Ask HN: What are your/the best setups for running your own mail server? - TheCustardKing
What are the best setups for running your own mail server?<p>Which software? Postfix, Dovecot, Exim4
======
ckastner
Exim4 as an MTA, and Dovecot as an IMAP Server.

I particularly like Exim4's configuration on Debian. It provides IMHO very
reasonable defaults, but allows overriding of most of these defaults using a
mechanism similar to hooks. In that sense, the configuration is more like a
framework.

This allows me to easily add my own configuration, while also not touching the
default configuration as shipped by the Maintainer (and thereby avoiding
nagging about a changed conffile [1]).

If using the split config format (ie, /etc/exim4/conf.d), it's not that
complicated figuring out how to to a particular thing.

For example, [2] is the folder that contains Exim's ACL configuration. [3] is
the file pertaining to SMTP's RCPT TO command. The individual features, and
how to enable/disable/modify them, are well documented and the steps are
usually trivial.

I don't use it anymore, but I remember that in order to set up a mail system
with purely virtual users backed by a PostgresSQL database, I only needed to
add a half-dozen or so of files, each containing small configuration snippets.

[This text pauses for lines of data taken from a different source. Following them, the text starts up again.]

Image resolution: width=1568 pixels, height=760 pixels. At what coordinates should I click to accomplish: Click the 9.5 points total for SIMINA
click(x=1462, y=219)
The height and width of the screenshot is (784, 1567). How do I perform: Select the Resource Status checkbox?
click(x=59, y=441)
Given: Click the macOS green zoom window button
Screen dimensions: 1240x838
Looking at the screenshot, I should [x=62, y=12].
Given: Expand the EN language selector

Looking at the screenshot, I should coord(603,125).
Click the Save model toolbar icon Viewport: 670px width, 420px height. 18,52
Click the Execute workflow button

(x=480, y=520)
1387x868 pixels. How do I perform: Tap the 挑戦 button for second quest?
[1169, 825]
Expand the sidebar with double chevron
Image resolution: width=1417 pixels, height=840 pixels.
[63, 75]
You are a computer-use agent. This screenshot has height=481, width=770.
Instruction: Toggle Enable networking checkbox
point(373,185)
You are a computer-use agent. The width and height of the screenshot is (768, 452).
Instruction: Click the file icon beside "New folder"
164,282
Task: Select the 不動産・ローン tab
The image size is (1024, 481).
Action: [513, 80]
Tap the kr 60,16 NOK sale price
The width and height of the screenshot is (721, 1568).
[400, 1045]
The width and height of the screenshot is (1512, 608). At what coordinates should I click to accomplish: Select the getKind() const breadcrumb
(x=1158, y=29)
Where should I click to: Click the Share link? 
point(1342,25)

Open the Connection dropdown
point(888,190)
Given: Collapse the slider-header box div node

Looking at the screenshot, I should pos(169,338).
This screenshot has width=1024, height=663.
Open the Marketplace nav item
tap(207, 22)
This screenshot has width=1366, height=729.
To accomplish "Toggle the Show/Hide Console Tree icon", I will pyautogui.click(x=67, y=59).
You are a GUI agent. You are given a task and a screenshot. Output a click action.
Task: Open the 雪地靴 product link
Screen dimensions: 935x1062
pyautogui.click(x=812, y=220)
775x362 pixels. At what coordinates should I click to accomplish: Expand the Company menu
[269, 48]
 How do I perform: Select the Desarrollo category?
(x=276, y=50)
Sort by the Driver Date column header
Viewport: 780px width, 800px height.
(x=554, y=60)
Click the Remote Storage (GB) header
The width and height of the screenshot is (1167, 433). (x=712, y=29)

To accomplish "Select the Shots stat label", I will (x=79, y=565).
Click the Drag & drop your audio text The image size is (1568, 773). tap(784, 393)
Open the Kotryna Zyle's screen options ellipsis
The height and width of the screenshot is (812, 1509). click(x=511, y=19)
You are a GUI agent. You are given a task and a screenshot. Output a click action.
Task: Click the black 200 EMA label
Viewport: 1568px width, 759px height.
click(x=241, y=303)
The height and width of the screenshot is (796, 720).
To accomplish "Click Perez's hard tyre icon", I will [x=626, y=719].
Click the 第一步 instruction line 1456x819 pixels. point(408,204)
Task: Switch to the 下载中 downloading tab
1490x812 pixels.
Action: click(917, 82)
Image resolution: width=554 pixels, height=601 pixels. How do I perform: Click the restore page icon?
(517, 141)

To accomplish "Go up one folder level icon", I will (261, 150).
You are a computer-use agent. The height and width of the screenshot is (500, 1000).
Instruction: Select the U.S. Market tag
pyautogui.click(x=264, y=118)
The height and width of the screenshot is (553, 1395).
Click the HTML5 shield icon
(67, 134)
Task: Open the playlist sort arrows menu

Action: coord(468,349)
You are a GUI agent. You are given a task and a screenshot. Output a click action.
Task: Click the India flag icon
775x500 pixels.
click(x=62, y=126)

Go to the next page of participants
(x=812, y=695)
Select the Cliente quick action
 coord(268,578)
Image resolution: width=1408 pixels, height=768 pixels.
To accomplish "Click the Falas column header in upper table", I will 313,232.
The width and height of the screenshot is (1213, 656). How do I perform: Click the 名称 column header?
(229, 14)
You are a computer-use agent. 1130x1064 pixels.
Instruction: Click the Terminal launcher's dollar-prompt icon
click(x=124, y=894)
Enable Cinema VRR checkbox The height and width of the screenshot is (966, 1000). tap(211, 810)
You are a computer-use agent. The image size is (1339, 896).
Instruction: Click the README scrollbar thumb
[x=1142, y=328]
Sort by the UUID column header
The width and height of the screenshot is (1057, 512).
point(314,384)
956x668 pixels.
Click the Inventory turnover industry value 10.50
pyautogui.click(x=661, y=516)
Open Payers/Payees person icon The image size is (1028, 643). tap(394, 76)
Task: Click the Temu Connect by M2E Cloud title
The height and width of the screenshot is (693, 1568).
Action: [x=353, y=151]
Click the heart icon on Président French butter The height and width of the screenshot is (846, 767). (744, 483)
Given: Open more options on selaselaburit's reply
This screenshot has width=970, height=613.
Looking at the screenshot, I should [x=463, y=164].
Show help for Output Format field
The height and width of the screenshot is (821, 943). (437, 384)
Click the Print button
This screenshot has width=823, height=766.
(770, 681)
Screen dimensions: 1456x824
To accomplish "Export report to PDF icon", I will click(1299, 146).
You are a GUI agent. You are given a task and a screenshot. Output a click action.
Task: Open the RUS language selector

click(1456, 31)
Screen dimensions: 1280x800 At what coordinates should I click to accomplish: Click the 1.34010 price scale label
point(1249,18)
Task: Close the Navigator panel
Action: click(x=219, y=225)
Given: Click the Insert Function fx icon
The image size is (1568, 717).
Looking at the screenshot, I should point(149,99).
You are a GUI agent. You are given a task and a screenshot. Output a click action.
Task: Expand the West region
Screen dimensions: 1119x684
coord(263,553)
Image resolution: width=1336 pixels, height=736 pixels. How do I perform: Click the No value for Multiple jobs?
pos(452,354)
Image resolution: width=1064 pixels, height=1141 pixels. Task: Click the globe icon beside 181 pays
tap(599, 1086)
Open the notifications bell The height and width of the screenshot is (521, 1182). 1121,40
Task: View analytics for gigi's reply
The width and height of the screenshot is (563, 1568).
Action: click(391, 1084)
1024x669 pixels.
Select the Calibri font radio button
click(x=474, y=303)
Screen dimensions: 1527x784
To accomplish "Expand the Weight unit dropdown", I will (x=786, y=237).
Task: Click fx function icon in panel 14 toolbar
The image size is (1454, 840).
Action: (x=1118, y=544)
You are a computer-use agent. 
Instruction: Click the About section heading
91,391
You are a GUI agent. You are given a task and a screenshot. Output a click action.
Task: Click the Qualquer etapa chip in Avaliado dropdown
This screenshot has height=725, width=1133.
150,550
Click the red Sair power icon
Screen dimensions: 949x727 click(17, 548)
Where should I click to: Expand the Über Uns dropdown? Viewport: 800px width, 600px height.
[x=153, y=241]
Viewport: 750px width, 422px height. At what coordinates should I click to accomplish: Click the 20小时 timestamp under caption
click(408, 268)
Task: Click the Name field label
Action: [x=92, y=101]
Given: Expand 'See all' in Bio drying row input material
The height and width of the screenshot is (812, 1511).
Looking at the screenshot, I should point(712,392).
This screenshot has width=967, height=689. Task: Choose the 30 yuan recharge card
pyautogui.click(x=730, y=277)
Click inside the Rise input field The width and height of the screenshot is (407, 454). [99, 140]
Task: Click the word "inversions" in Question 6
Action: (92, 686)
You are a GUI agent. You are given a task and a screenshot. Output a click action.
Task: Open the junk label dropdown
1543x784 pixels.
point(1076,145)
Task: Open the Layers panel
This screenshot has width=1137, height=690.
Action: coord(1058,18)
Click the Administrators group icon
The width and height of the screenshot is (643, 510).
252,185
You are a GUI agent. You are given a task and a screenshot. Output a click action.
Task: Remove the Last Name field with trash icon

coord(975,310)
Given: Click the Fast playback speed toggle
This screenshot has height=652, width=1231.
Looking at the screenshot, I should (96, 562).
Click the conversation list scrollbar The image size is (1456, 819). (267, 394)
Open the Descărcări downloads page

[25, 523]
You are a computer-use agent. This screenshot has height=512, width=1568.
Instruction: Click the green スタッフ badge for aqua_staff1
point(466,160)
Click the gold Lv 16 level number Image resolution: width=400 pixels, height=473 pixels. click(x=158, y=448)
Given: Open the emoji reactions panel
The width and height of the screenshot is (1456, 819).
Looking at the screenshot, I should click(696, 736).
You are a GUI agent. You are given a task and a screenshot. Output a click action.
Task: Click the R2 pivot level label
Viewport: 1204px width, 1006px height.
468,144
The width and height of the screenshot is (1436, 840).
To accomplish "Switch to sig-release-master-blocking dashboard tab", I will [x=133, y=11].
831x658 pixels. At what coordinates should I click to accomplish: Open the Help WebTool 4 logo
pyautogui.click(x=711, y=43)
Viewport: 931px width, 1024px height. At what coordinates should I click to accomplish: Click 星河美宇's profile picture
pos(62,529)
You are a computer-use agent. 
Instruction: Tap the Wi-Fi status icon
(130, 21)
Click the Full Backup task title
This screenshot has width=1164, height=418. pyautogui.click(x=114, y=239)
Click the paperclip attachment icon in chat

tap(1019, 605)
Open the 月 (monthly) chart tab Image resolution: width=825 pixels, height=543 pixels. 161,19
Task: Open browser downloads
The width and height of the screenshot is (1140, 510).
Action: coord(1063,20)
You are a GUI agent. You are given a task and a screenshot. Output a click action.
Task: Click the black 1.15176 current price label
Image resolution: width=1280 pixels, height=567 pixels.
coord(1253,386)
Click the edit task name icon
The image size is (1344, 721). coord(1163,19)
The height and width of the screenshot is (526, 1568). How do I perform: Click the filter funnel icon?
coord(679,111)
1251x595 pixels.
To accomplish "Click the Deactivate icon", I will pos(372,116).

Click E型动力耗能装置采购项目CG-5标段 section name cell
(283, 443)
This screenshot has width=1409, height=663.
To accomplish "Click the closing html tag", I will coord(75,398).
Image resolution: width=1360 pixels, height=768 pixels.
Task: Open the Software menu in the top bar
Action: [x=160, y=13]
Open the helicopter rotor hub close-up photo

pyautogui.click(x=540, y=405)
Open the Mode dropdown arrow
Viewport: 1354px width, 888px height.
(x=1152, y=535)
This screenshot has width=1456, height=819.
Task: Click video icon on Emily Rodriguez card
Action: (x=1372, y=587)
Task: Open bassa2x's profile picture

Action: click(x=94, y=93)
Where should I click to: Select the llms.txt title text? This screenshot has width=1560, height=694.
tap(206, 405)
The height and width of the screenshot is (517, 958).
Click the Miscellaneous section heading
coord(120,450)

(Exim configuration is still complicated of course, to say the least. Debian
just makes it a lot simpler.)

[1] [https://raphaelhertzog.com/2010/09/21/debian-conffile-
config...](https://raphaelhertzog.com/2010/09/21/debian-conffile-
configuration-file-managed-by-dpkg/)

[2]
[https://sources.debian.net/src/exim4/4.87-3/debian/debconf/c...](https://sources.debian.net/src/exim4/4.87-3/debian/debconf/conf.d/acl/)

[3]
[https://sources.debian.net/src/exim4/4.87-3/debian/debconf/c...](https://sources.debian.net/src/exim4/4.87-3/debian/debconf/conf.d/acl/30_exim4-config_check_rcpt/)

------
amingilani
If you're looking to quickly get up and running, there's pawnmail.com lets you
host your emails for free and the guy who runs the server promises not to read
your email ;)

I actually run gilani.me through ZohoMail's free options, I dropped pawnmail
because it didn't offer DKIM, and mail-tester.com was giving my outbound
emails a score of 2, which means it was very surprising that they ever got
delivered, at all!

------
ramtatatam
Postfix and Dovecot work well together (and that's my setup). Though it
requires quite a reading to get Postfix configured in such a way that your
server will stand attacks from the internet.

------
hiteshaasnani
Good share! Thanks